Differentiation has become commercially material.
That is no longer true. In an era where LinkedIn is saturated, capital is cautious, and every city seems to arrive with near-identical slogans about innovation, inclusivity, creativity and opportunity, differentiation has become commercially material. So as Misa von Tunzelman FCIM said, it was nice to finally be "seen".
Credit to Julian West and the team at J2 for continuing to support and elevate that agenda visibly within the programme itself - we stand together on that. And beyond the tactical brand and brochure work, the industry is slowly recognising that strategic communications is not the icing on the cake. Increasingly it is part of the capital stack, as Emma Collings also says in her BE News interview this week.

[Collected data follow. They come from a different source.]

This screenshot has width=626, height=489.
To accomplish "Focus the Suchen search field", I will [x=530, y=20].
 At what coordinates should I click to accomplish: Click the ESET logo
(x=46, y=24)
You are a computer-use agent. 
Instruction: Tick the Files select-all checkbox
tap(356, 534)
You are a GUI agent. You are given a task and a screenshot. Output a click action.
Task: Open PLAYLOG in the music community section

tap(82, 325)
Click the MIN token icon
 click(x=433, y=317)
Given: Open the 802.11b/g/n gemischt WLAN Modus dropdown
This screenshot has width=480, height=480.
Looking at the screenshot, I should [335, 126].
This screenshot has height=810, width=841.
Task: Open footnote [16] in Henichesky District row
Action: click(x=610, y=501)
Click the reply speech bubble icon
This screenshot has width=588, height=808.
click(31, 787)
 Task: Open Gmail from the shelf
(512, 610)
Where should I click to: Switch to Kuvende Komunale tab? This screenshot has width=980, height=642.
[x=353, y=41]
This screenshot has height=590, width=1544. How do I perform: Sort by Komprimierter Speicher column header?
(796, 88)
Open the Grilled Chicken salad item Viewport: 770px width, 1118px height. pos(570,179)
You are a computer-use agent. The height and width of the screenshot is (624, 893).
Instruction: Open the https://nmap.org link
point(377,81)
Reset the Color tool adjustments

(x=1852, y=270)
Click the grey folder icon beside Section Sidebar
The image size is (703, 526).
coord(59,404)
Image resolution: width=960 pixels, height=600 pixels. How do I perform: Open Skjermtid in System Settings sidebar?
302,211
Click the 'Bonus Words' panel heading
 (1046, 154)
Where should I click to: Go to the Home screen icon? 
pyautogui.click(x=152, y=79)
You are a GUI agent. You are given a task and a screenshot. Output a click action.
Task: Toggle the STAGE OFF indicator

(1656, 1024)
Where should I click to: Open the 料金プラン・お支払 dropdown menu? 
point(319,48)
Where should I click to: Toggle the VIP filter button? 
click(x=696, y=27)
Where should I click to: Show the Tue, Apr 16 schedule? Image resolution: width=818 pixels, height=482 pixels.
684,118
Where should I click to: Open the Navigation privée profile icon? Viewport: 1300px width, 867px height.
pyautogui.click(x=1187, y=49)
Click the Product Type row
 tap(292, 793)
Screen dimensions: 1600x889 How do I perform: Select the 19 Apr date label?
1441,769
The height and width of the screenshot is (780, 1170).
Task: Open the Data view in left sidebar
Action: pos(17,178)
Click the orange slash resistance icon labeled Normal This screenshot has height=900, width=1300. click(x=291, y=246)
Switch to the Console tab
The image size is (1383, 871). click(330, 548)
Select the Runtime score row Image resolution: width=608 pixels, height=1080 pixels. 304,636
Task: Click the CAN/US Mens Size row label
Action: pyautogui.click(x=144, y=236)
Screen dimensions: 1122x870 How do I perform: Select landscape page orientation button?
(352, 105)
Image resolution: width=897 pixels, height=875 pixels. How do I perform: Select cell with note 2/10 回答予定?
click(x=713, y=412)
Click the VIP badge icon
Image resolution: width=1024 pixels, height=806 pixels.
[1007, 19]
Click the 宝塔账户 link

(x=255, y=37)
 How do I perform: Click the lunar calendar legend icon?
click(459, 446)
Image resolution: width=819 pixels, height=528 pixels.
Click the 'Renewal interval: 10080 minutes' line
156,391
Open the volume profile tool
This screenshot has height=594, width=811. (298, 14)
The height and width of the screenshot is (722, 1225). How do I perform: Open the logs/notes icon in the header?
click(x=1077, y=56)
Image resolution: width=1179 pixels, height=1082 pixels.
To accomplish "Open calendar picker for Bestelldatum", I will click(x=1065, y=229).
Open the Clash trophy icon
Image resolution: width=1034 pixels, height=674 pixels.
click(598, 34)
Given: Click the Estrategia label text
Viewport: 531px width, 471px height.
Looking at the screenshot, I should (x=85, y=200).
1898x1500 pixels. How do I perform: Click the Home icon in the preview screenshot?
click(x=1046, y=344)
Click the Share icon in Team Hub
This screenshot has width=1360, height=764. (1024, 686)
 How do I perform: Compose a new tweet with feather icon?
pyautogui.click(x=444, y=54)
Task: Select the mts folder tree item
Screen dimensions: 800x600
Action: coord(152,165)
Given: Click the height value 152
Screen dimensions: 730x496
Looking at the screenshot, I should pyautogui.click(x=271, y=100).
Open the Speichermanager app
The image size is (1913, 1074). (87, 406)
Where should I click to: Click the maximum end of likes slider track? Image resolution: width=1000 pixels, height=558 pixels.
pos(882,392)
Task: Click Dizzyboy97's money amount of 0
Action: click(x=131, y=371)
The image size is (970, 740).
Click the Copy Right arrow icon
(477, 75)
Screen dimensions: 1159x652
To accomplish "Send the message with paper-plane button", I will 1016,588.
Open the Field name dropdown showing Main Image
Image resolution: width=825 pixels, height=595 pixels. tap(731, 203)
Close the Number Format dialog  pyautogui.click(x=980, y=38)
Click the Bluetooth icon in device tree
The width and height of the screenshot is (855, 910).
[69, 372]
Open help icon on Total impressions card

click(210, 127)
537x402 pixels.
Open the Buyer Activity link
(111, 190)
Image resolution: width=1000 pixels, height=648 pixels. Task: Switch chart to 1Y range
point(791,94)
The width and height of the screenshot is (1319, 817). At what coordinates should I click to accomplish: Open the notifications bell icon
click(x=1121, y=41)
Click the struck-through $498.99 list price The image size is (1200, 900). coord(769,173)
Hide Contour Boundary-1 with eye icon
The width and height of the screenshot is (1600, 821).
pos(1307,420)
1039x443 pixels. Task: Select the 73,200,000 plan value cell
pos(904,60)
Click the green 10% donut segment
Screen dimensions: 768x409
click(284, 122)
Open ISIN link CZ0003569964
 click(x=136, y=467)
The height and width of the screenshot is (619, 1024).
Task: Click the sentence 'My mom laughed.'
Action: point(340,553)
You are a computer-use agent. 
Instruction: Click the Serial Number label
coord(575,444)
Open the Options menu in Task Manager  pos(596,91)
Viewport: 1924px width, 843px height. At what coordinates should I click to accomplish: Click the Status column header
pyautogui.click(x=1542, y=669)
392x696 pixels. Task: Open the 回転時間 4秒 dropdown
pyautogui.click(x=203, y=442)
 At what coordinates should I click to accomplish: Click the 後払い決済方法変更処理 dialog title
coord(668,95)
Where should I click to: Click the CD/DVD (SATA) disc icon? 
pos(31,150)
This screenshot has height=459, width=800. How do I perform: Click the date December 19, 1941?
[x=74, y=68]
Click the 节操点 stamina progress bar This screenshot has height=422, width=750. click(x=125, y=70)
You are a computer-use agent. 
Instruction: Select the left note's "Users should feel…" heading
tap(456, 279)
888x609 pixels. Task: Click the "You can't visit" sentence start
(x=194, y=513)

I was also pleased to see the launch of the NLA "One Built Environment" campaign, which Innesco firmly supports. Frankly, it feels overdue. The built environment is the UK's largest economic sector, contributing 25% of UK GVA, 1 in 8 jobs, £168bn in exports - and overall a greater economic contribution than the finance services sector. FACT.
And perhaps that was my overriding takeaway from Leeds this year - that the industry itself still has ideas, talent, ambition and appetite, but it is craving clarity, stability, and leadership - and frankly a little more bravery. Because despite the headwinds, there are still extraordinary projects like in #Newcastle, #Liverpool and #Torbay being conceived across the UK.
The danger now is not lack of opportunity, it's an erosion of confidence.
Anyway - great to see so many friends, clients and familiar faces over the past few days. Now heading back to London with tote bags full of notes, too many coffees in my system, and the vague suspicion that our industry is somehow simultaneously exhausted yet on the verge of reinvention.